Janelle Monáe talked about her personal struggles on "Red Table...

Janelle Monáe talked about her personal struggles on "Red Table Talk." Credit: Getty Images / Frazer Harrison

Actor-producer Jada Pinkett Smith on Wednesday made her first specific public comment about her husband Will Smith's notorious Oscars incident, in a text introduction to the season 5 premiere of her talk show "Red Table Talk," which featured guest Janelle Monáe discussing abandonment issues.

"Considering all that has happened in the last few weeks, the Smith family has been focusing on deep healing," Pinkett Smith, 50, wrote in an onscreen opening text. "Some of the discoveries around our healing will be shared at the table when the time calls." She signed the message on a second screen that promoted the upcoming episode.

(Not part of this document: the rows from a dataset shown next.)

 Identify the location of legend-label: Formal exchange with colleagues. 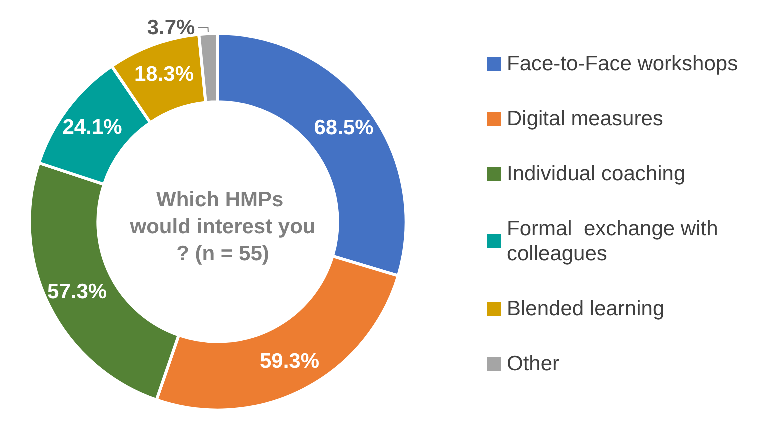
(616, 242).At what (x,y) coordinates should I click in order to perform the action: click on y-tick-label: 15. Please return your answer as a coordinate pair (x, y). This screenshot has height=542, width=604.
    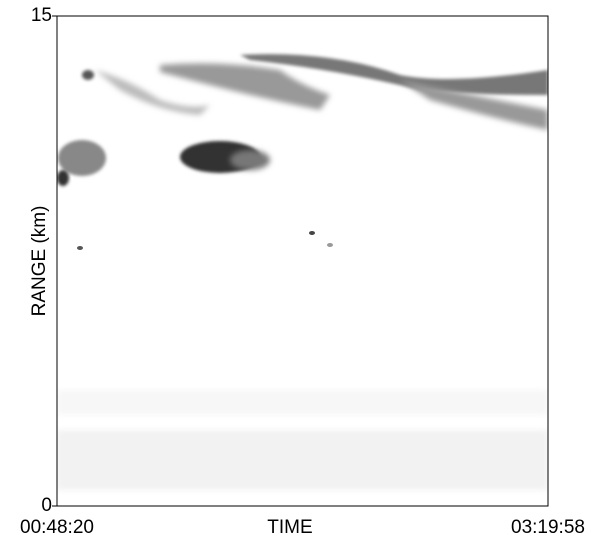
    Looking at the image, I should click on (42, 16).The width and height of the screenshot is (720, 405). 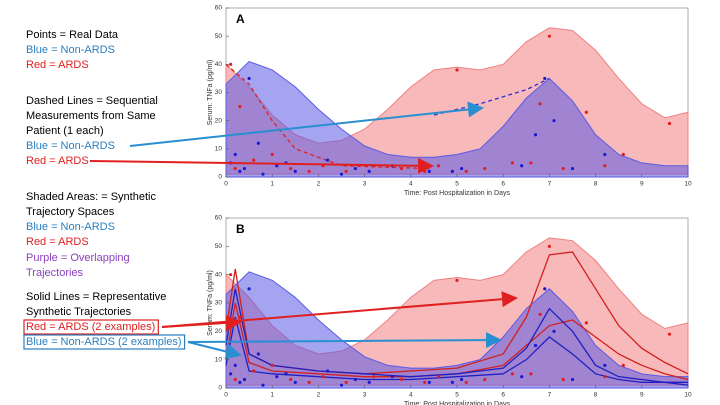 What do you see at coordinates (219, 92) in the screenshot?
I see `y-tick-label: 30` at bounding box center [219, 92]. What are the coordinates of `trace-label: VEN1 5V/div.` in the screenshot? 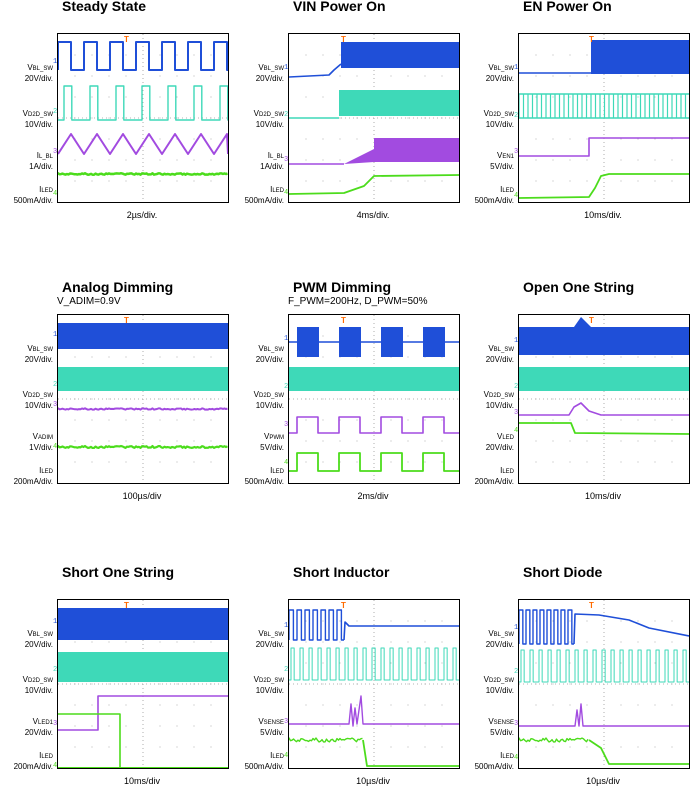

Pinkett Smith previously had commented only obliquely, writing on Instagram on March 29 — two days after Will Smith slapped presenter Chris Rock onstage at the Academy Awards over a joke Rock had made — "This is a season for healing and I'm here for it."

The half-hour episode then proceeded to Monáe, whose book "The Memory Librarian," an anthology of science-fiction short stories she wrote with five collaborators, was published Tuesday. The eight-time Grammy Award nominee spoke of childhood-rooted insecurities.

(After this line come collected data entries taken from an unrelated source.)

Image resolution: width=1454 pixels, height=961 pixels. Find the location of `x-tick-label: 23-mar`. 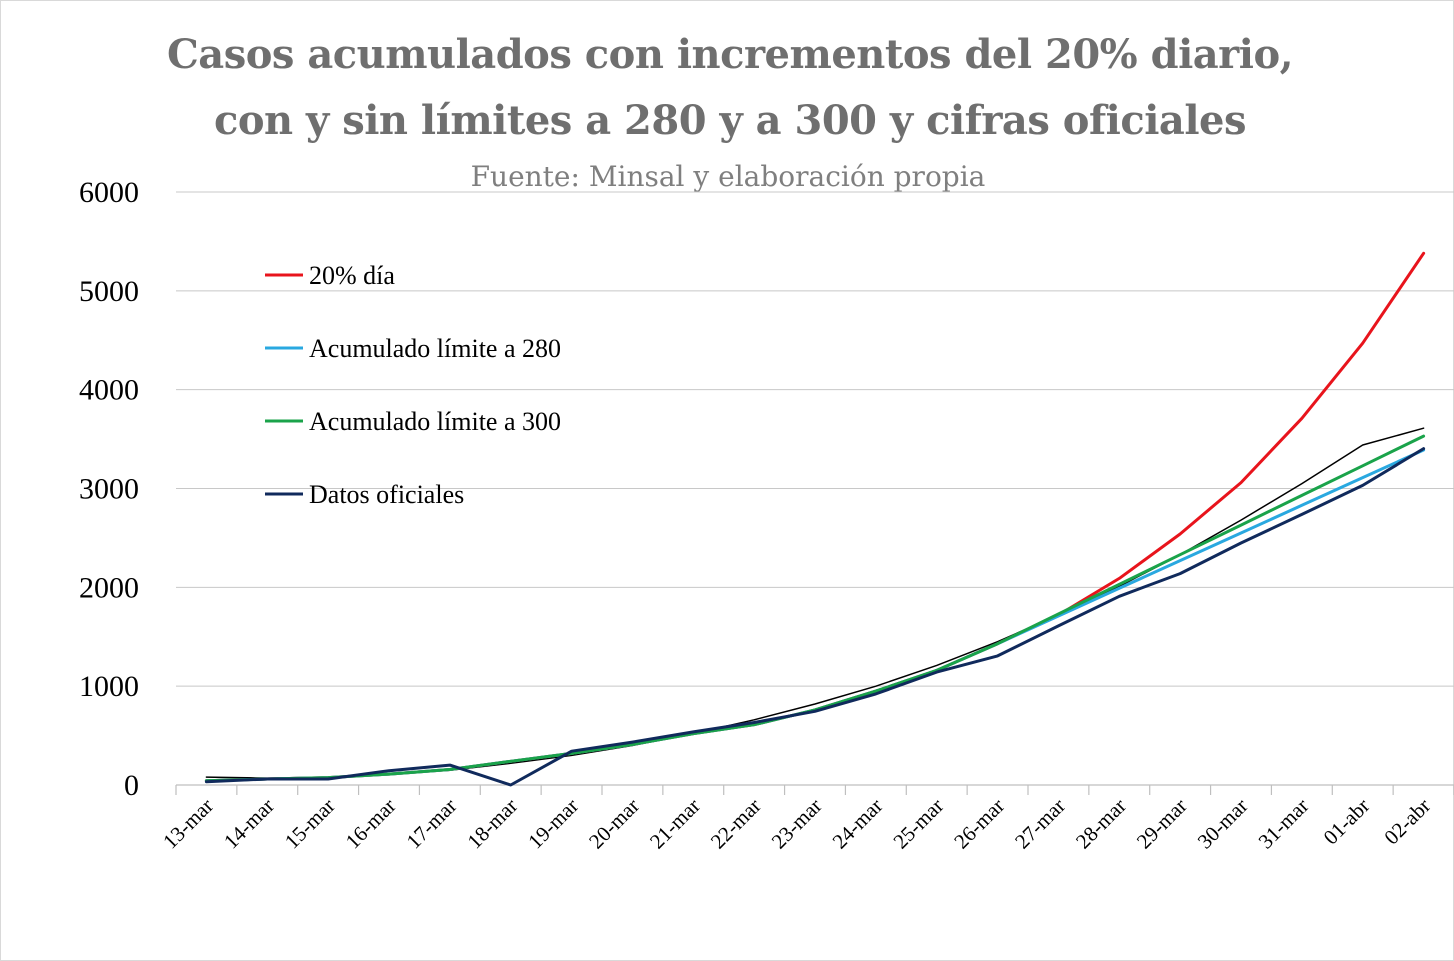

x-tick-label: 23-mar is located at coordinates (797, 824).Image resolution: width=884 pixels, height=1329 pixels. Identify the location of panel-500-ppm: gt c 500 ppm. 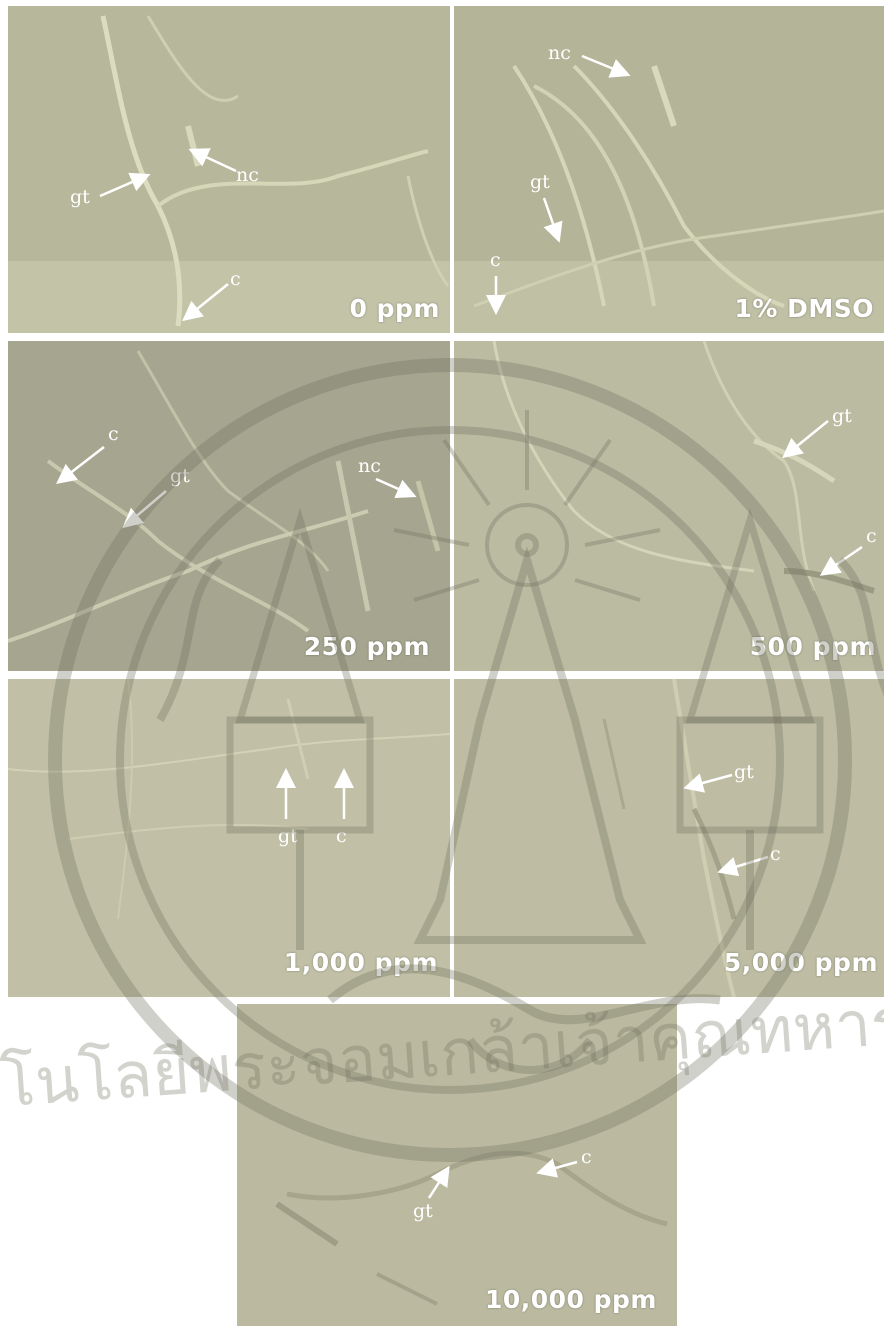
(669, 506).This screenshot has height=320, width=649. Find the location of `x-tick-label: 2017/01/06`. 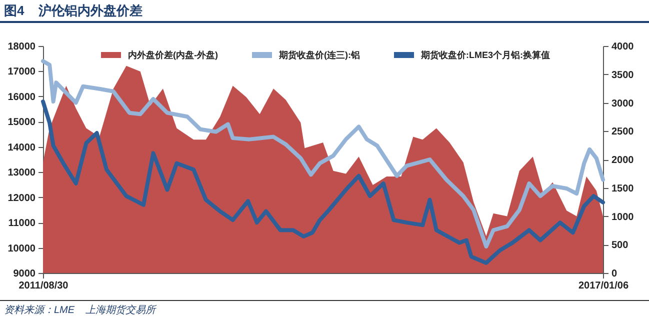

x-tick-label: 2017/01/06 is located at coordinates (604, 286).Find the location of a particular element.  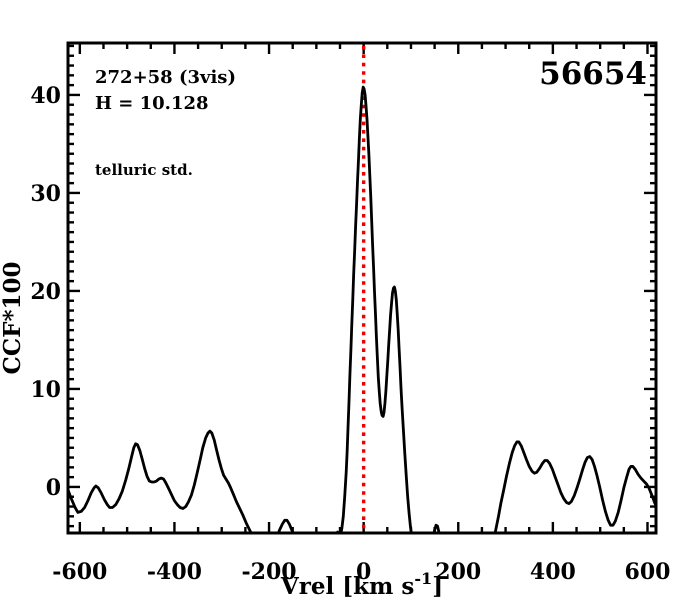

annotation-h-magnitude: H = 10.128 is located at coordinates (152, 104).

"I've been doing a lot of healing," Monáe, 36, born Janelle Monáe Robinson, told the panel consisting of Pinkett Smith; her daughter, Willow Smith, and her mother, Adrienne Banfield Norris. "I was thinking back to when I first started and I was, like, man, as free as I was onstage, when I came offstage, I was still that scared little girl. Like, I'm not good enough. That was always in the back of my mind: 'Will they love me?' " She recalled coveting childhood friends' "long, silky hair” that had her "never feeling good enough" about herself.

As well, "My parents were not together and I always thought it was me, the reason why that …," she said, stopping mid-sentence. "Like, why am I not being taken care of by my dad? He had gotten on crack cocaine," a circumstance she has spoken of since at least 2012, "and that changed his life. It changed our relationship. Now he's completely sober, he's doing incredible, he's, like, my best friend. But this was when he was sick at this time, right? I was dealing with real rejection [and] abandonment issues. 'What if people leave me?' was a direct correlation to my dad. And always feeling like if I wasn't perfect, will they leave me?"

She went on to say she was learning to be less hard on herself. "I think my biggest heartbreak," she said, answering a fan's question, "is when I let myself down. … It's like I'm judging myself. … I've done that so many times after performances. Like, I look back at them [and think], 'This was wrong, this was wrong,' and that just breaks my heart. Why did I pile onto myself? It's enough that people that don't know me will have things to say, but I was joining in on that."